(EXERCISE PROMPT)
Every entry must come back exactly as it was given.
══ RECORDS PROVIDED ══
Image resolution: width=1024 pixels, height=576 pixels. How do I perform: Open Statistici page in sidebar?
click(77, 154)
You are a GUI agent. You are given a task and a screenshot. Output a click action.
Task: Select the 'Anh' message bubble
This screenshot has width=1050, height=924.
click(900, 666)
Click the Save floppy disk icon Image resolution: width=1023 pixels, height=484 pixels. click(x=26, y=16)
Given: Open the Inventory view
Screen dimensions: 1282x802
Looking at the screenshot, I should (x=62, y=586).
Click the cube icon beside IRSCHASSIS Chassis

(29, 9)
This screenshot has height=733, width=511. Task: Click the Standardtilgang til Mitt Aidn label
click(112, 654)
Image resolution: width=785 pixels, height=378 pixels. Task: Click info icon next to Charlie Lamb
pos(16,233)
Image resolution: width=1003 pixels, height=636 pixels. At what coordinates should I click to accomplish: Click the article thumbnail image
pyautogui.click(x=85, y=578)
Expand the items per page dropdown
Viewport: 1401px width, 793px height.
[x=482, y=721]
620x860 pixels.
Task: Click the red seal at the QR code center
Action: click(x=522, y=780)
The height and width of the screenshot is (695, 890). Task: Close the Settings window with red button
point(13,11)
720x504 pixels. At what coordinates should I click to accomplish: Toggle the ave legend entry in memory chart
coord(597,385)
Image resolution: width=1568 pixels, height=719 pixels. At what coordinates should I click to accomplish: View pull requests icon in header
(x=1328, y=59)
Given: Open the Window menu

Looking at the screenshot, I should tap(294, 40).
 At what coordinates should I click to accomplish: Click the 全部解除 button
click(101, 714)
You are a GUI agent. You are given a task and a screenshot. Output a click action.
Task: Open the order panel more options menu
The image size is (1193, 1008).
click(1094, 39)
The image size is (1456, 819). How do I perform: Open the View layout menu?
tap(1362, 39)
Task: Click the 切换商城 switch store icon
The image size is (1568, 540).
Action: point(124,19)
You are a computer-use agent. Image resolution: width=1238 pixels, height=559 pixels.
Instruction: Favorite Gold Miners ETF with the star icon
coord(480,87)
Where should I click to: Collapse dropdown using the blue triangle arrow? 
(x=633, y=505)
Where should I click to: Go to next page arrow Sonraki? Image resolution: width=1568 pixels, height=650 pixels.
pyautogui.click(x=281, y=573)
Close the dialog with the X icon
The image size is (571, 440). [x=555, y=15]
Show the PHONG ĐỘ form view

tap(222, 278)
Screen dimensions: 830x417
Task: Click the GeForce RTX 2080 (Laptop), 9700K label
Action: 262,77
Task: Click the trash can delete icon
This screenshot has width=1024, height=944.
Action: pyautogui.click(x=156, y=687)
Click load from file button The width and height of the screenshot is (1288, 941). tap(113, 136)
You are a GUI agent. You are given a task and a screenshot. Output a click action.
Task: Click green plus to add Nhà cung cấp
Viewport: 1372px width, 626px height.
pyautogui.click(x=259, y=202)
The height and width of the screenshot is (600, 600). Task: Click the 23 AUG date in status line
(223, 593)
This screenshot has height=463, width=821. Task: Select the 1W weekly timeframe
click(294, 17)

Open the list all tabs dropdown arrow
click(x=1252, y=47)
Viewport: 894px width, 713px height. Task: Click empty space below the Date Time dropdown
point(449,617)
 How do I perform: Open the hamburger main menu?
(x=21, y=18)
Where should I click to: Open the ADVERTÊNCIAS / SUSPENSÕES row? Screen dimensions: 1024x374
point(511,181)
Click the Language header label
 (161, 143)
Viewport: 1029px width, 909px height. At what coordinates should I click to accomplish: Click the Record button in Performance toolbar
═══
(FINAL ANSWER)
Image resolution: width=1024 pixels, height=576 pixels. How do I perform: Open Statistici page in sidebar?
click(77, 154)
You are a GUI agent. You are given a task and a screenshot. Output a click action.
Task: Select the 'Anh' message bubble
This screenshot has width=1050, height=924.
click(900, 666)
Click the Save floppy disk icon Image resolution: width=1023 pixels, height=484 pixels. click(x=26, y=16)
Given: Open the Inventory view
Screen dimensions: 1282x802
Looking at the screenshot, I should (x=62, y=586).
Click the cube icon beside IRSCHASSIS Chassis

(29, 9)
This screenshot has height=733, width=511. Task: Click the Standardtilgang til Mitt Aidn label
click(112, 654)
Image resolution: width=785 pixels, height=378 pixels. Task: Click info icon next to Charlie Lamb
pos(16,233)
Image resolution: width=1003 pixels, height=636 pixels. At what coordinates should I click to accomplish: Click the article thumbnail image
pyautogui.click(x=85, y=578)
Expand the items per page dropdown
Viewport: 1401px width, 793px height.
[x=482, y=721]
620x860 pixels.
Task: Click the red seal at the QR code center
Action: click(x=522, y=780)
The height and width of the screenshot is (695, 890). Task: Close the Settings window with red button
point(13,11)
720x504 pixels. At what coordinates should I click to accomplish: Toggle the ave legend entry in memory chart
coord(597,385)
Image resolution: width=1568 pixels, height=719 pixels. At what coordinates should I click to accomplish: View pull requests icon in header
(x=1328, y=59)
Given: Open the Window menu

Looking at the screenshot, I should tap(294, 40).
 At what coordinates should I click to accomplish: Click the 全部解除 button
click(101, 714)
You are a GUI agent. You are given a task and a screenshot. Output a click action.
Task: Open the order panel more options menu
The image size is (1193, 1008).
click(1094, 39)
The image size is (1456, 819). How do I perform: Open the View layout menu?
tap(1362, 39)
Task: Click the 切换商城 switch store icon
The image size is (1568, 540).
Action: point(124,19)
You are a computer-use agent. Image resolution: width=1238 pixels, height=559 pixels.
Instruction: Favorite Gold Miners ETF with the star icon
coord(480,87)
Where should I click to: Collapse dropdown using the blue triangle arrow? 
(x=633, y=505)
Where should I click to: Go to next page arrow Sonraki? Image resolution: width=1568 pixels, height=650 pixels.
pyautogui.click(x=281, y=573)
Close the dialog with the X icon
The image size is (571, 440). [x=555, y=15]
Show the PHONG ĐỘ form view

tap(222, 278)
Screen dimensions: 830x417
Task: Click the GeForce RTX 2080 (Laptop), 9700K label
Action: 262,77
Task: Click the trash can delete icon
This screenshot has width=1024, height=944.
Action: pyautogui.click(x=156, y=687)
Click load from file button The width and height of the screenshot is (1288, 941). tap(113, 136)
You are a GUI agent. You are given a task and a screenshot. Output a click action.
Task: Click green plus to add Nhà cung cấp
Viewport: 1372px width, 626px height.
pyautogui.click(x=259, y=202)
The height and width of the screenshot is (600, 600). Task: Click the 23 AUG date in status line
(223, 593)
This screenshot has height=463, width=821. Task: Select the 1W weekly timeframe
click(294, 17)

Open the list all tabs dropdown arrow
click(x=1252, y=47)
Viewport: 894px width, 713px height. Task: Click empty space below the Date Time dropdown
point(449,617)
 How do I perform: Open the hamburger main menu?
(x=21, y=18)
Where should I click to: Open the ADVERTÊNCIAS / SUSPENSÕES row? Screen dimensions: 1024x374
point(511,181)
Click the Language header label
 (161, 143)
Viewport: 1029px width, 909px height. At what coordinates should I click to accomplish: Click the Record button in Performance toolbar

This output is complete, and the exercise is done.